◆ Directions for this task
Among the lines below, restate word for word only those from the line with "Screen dimensions: 900x563" through the line with "Click the blue field data icon at top left", with both end lines kept.

*** Supplied material ***

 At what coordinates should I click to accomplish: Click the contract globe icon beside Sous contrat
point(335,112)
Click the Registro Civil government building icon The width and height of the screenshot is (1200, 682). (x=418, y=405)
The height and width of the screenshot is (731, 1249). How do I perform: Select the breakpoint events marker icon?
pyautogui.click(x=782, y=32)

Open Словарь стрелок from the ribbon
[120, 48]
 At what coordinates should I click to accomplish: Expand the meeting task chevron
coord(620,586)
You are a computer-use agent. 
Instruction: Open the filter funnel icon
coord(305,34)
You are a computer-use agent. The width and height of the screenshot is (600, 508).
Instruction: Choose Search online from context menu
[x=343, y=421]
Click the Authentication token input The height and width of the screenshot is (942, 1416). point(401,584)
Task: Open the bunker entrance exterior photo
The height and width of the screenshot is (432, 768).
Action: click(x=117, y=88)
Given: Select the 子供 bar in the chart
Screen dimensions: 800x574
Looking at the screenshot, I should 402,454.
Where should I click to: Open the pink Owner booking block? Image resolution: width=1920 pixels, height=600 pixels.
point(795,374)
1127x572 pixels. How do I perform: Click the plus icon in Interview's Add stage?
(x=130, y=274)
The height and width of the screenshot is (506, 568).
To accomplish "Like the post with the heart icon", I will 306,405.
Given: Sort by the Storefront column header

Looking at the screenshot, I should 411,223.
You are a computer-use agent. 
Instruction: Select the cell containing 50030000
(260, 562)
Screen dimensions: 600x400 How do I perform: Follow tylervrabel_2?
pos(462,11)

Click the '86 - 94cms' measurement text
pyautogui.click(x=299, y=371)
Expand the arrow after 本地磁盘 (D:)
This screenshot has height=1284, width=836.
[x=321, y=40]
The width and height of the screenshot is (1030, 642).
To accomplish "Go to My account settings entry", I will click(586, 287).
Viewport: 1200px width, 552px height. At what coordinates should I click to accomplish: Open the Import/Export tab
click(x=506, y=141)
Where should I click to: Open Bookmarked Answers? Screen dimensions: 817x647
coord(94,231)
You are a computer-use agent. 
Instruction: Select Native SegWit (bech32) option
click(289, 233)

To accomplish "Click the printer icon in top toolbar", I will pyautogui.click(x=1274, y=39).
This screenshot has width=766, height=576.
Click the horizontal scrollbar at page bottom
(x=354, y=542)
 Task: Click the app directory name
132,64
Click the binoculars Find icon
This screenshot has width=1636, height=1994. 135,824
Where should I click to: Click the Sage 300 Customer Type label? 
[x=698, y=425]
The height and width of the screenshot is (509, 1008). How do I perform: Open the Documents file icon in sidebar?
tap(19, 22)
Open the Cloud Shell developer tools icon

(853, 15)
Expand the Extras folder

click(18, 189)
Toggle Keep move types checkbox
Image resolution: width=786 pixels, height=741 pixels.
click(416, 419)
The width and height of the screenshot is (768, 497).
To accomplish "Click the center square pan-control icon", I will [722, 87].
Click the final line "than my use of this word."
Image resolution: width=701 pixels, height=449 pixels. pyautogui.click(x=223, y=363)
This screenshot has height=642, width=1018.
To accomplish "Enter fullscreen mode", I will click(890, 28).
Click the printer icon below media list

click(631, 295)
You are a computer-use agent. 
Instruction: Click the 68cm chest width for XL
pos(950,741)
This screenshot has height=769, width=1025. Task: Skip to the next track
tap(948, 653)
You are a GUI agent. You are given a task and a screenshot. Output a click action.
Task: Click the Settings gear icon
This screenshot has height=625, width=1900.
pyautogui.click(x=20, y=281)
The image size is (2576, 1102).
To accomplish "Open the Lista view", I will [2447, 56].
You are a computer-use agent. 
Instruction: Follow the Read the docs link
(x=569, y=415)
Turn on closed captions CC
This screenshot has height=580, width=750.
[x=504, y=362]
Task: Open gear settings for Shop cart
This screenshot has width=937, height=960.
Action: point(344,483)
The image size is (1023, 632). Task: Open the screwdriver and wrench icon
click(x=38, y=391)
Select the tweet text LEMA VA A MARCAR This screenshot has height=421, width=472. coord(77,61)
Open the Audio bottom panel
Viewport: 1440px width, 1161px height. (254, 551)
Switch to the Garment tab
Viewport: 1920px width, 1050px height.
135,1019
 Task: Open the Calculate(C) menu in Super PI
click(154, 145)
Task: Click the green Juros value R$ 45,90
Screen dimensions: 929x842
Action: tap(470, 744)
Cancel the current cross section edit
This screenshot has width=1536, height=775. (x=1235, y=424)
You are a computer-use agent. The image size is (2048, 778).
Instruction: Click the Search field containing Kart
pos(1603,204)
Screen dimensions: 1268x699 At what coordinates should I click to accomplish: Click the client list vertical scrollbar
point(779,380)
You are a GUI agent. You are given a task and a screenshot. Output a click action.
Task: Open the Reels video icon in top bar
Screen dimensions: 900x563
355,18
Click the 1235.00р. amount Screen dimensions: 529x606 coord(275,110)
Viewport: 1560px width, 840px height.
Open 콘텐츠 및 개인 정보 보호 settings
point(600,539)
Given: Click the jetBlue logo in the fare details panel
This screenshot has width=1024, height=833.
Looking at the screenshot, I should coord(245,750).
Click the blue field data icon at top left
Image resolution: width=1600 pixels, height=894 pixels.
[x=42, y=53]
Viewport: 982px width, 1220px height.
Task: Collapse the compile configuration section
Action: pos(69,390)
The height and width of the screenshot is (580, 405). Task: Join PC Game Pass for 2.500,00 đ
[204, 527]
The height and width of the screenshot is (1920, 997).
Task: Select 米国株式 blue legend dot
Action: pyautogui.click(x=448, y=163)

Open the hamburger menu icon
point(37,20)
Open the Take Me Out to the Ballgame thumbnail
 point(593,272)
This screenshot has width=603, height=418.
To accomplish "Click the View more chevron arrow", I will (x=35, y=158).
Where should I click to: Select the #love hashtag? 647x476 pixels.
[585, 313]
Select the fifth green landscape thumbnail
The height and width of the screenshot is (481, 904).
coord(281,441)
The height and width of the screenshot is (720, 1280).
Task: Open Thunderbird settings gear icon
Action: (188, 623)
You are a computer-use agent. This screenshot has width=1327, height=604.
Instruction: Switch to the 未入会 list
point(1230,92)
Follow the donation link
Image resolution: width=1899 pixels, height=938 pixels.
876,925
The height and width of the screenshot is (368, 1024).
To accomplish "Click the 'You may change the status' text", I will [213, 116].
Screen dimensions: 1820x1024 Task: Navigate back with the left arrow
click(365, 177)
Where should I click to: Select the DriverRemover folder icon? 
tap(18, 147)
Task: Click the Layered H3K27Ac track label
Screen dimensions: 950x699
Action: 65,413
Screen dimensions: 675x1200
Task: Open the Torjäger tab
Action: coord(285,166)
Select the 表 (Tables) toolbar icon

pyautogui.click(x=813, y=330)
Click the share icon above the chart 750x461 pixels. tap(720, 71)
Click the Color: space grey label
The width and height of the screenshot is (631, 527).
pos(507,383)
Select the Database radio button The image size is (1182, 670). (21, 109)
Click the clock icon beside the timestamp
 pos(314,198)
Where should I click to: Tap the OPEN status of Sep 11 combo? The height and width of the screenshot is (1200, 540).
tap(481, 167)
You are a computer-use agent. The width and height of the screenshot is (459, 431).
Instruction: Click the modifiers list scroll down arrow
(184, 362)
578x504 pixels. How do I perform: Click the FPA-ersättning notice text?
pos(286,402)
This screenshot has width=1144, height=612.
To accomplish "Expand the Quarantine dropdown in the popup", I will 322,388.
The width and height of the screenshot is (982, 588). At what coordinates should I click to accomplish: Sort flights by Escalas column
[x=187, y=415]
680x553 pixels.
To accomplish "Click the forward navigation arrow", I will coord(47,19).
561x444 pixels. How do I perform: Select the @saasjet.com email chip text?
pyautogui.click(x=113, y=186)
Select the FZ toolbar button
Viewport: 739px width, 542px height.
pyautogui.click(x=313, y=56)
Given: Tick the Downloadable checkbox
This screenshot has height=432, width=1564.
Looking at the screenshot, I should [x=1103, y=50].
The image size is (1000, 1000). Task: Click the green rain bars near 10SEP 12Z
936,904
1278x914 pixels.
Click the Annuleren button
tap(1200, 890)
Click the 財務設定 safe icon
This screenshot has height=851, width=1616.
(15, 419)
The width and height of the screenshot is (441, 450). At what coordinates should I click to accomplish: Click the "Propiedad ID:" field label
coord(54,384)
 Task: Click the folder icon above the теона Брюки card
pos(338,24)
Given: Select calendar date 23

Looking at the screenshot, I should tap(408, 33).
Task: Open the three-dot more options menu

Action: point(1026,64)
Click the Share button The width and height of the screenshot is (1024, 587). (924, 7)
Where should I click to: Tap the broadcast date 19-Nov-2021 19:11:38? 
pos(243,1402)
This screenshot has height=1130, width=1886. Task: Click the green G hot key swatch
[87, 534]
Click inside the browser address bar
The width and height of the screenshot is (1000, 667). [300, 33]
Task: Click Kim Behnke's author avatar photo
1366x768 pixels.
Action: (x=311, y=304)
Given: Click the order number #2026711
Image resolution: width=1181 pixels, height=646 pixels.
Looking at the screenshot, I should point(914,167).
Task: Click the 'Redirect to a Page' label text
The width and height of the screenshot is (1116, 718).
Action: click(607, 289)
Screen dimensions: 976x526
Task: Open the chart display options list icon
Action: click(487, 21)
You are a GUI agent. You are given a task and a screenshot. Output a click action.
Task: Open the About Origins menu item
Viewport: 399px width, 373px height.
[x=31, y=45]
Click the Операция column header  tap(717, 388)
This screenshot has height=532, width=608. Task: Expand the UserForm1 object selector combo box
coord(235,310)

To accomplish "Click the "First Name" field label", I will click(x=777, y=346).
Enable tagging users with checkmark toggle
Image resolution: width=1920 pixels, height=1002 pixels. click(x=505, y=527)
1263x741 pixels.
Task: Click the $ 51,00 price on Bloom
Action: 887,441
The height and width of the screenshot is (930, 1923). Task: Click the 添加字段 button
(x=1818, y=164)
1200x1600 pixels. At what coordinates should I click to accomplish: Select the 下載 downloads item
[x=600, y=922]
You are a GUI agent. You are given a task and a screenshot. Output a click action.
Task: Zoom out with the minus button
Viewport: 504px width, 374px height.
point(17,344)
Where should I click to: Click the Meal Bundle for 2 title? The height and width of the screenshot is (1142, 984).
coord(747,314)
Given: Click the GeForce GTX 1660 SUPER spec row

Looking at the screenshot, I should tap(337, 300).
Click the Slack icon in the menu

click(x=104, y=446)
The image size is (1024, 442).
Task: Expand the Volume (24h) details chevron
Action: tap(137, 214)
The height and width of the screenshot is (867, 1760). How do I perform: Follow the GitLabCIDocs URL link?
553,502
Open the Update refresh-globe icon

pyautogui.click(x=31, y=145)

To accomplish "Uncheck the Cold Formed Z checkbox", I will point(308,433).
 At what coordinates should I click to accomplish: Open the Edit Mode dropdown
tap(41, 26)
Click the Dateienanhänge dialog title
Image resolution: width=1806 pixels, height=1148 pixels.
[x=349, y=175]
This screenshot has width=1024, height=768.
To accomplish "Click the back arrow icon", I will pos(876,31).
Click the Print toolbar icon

***

◆ Solution for this task
Screen dimensions: 900x563
355,18
Click the 1235.00р. amount Screen dimensions: 529x606 coord(275,110)
Viewport: 1560px width, 840px height.
Open 콘텐츠 및 개인 정보 보호 settings
point(600,539)
Given: Click the jetBlue logo in the fare details panel
This screenshot has width=1024, height=833.
Looking at the screenshot, I should coord(245,750).
Click the blue field data icon at top left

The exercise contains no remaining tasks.